Your instructions
Find "Image resolution: width=866", then copy its line and every later line of the entries exactly through the end, leaving all pictures out.

Given data

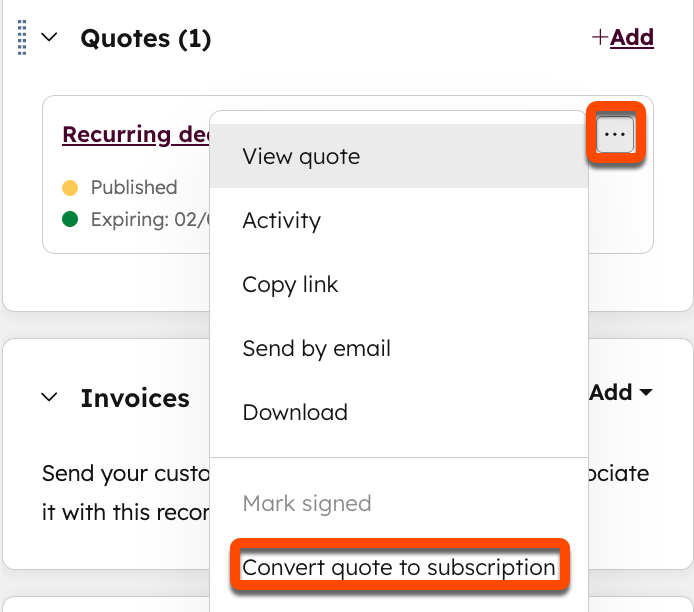The width and height of the screenshot is (694, 612).
Task: Click the Quotes card drag handle
Action: pyautogui.click(x=23, y=39)
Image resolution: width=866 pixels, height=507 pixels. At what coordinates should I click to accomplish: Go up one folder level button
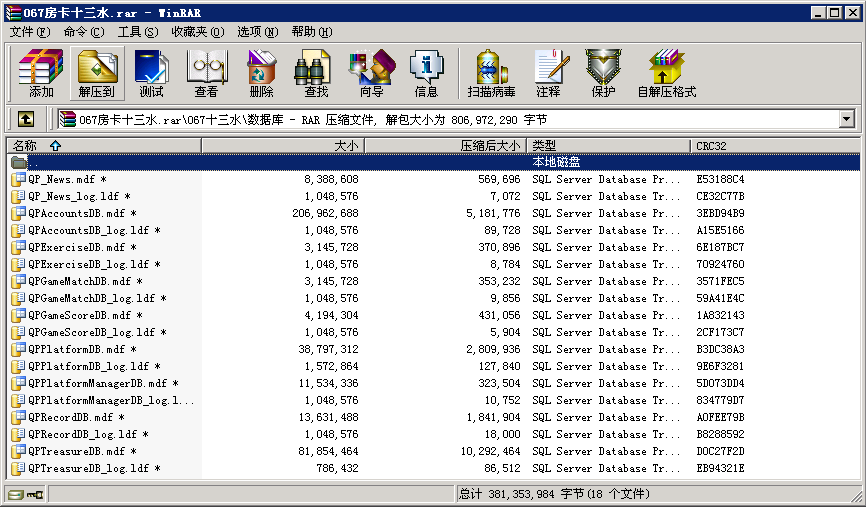point(26,119)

Reply
Image resolution: width=866 pixels, height=507 pixels. At what coordinates should I click to accomplish: Go up one folder level button
point(26,119)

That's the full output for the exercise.